Task prompt: Lift out all lines below that contain "Viewport".

[Stored items]
==================================================
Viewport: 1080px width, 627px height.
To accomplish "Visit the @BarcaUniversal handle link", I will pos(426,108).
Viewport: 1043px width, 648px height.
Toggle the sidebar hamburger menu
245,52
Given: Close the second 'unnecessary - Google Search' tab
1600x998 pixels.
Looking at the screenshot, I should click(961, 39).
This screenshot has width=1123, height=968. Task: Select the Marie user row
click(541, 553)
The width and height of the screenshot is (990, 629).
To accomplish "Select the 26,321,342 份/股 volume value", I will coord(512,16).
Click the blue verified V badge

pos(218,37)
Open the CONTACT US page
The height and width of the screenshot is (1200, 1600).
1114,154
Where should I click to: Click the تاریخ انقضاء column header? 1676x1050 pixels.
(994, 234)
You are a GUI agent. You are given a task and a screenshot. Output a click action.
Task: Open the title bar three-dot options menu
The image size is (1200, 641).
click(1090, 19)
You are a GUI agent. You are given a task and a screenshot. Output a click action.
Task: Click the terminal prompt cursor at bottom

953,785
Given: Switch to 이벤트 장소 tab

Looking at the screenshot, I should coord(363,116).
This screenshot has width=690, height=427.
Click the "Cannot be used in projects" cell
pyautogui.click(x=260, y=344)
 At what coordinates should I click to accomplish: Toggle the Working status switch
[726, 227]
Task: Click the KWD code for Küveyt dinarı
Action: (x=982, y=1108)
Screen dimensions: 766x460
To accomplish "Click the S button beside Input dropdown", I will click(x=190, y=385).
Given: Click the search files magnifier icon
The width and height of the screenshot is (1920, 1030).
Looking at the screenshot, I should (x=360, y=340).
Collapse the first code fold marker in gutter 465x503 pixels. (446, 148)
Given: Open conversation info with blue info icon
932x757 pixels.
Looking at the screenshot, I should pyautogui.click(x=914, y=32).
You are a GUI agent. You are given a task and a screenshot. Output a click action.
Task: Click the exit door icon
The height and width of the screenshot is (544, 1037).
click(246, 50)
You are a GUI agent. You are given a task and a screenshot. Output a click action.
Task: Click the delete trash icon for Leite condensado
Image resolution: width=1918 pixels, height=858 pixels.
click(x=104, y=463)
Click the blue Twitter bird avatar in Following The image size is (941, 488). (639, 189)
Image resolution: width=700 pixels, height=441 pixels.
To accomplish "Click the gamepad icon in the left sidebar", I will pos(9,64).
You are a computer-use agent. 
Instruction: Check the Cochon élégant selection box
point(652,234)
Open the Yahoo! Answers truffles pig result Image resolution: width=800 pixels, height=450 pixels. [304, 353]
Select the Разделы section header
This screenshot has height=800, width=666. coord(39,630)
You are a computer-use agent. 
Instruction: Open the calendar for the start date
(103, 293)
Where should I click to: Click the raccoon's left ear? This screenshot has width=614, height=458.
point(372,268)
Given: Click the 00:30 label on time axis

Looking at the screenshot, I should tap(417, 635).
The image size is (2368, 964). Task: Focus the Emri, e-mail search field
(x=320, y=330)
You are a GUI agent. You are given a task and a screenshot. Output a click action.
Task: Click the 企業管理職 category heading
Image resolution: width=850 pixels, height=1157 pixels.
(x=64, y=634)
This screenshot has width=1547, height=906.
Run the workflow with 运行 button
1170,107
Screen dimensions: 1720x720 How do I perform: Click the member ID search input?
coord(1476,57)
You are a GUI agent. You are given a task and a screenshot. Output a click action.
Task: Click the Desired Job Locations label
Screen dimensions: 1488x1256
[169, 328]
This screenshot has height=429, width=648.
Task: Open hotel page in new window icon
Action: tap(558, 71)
==================================================
Answer to the problem:
Viewport: 1080px width, 627px height.
Viewport: 1043px width, 648px height.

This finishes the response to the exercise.